▶ **Task to complete**:
Whenever a line in the records below holds the string "Given", copy it out.

*** Data

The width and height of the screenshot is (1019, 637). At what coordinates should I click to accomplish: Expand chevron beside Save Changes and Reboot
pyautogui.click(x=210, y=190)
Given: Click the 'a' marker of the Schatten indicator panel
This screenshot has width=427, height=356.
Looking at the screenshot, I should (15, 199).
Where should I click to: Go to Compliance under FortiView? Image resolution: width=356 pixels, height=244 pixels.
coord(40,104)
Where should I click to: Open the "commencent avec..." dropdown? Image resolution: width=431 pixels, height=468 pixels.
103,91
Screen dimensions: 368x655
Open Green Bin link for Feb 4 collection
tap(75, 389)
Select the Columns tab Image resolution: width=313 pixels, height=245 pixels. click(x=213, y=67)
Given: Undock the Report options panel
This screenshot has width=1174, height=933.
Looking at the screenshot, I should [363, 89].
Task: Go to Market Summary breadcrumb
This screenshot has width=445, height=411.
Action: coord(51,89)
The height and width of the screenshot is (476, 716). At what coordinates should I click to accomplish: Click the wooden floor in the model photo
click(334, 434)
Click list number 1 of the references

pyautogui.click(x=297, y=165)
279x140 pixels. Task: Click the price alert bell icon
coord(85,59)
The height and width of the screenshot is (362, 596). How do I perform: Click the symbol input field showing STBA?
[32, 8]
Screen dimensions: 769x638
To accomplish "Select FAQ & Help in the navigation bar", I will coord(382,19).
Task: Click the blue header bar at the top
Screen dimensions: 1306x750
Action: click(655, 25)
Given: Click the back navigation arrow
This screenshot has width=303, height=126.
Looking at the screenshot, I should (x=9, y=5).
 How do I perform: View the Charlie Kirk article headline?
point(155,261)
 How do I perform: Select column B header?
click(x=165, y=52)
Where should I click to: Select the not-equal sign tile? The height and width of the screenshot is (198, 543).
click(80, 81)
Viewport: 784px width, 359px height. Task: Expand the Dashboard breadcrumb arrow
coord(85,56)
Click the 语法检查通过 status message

******

▶ **Your solution**:
Given: Click the 'a' marker of the Schatten indicator panel
Given: Undock the Report options panel
Given: Click the back navigation arrow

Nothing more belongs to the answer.